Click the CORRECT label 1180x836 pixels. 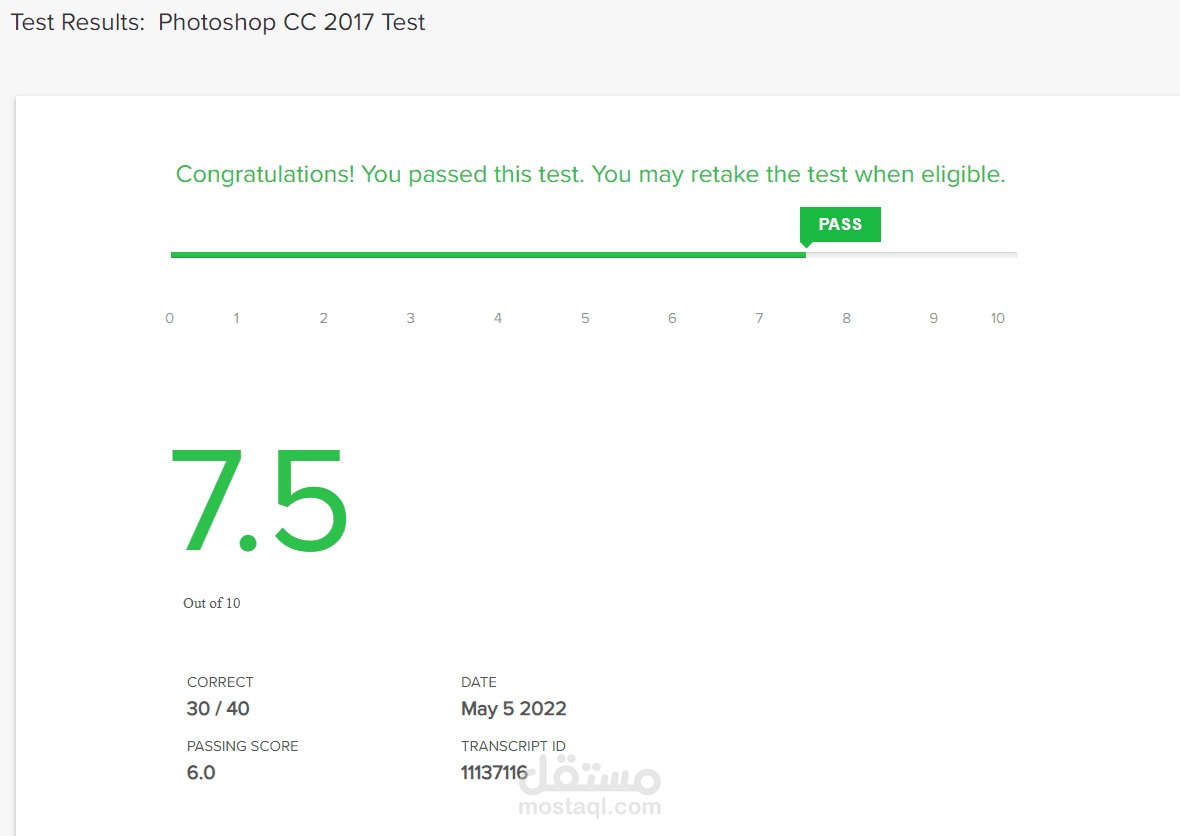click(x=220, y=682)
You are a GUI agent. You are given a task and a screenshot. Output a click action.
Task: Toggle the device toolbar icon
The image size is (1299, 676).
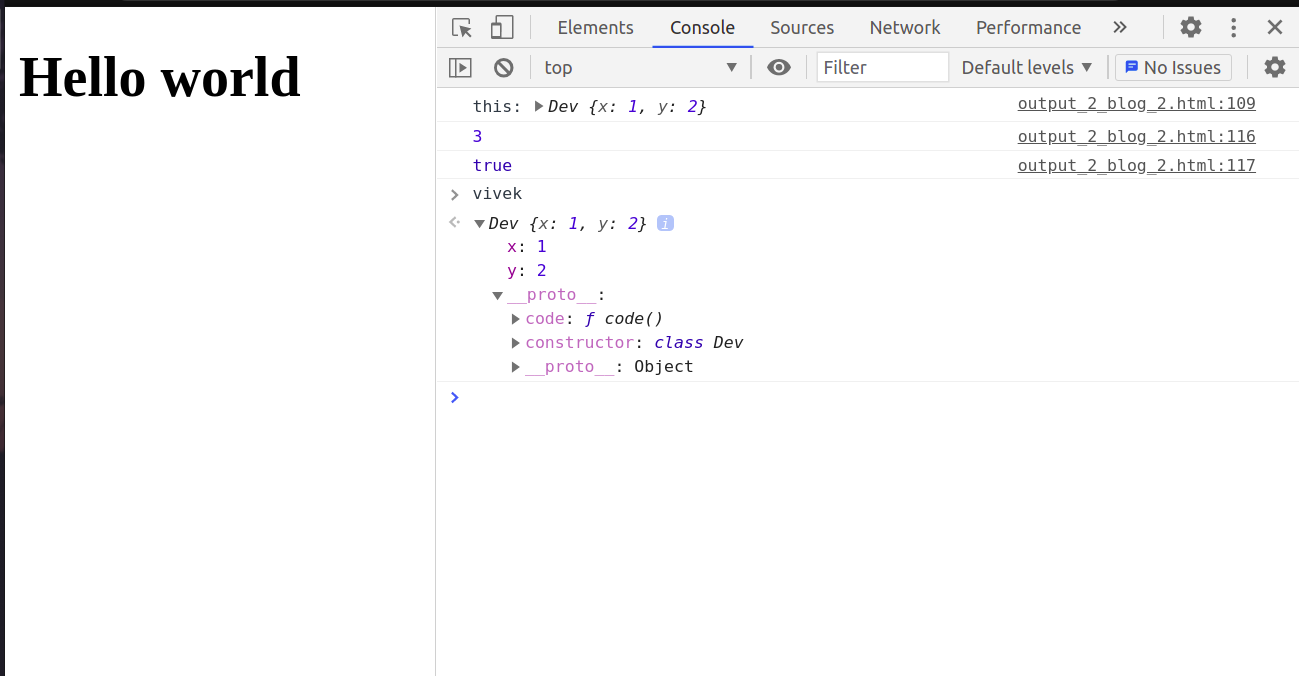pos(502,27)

*ACTION ITEM*:
In the listing above, transcribe exactly the lines from the line containing "Task: Toggle the device toolbar icon" through the last one, both included, but not the pictures.

*RESULT FOR THIS TASK*:
Task: Toggle the device toolbar icon
The image size is (1299, 676).
pos(502,27)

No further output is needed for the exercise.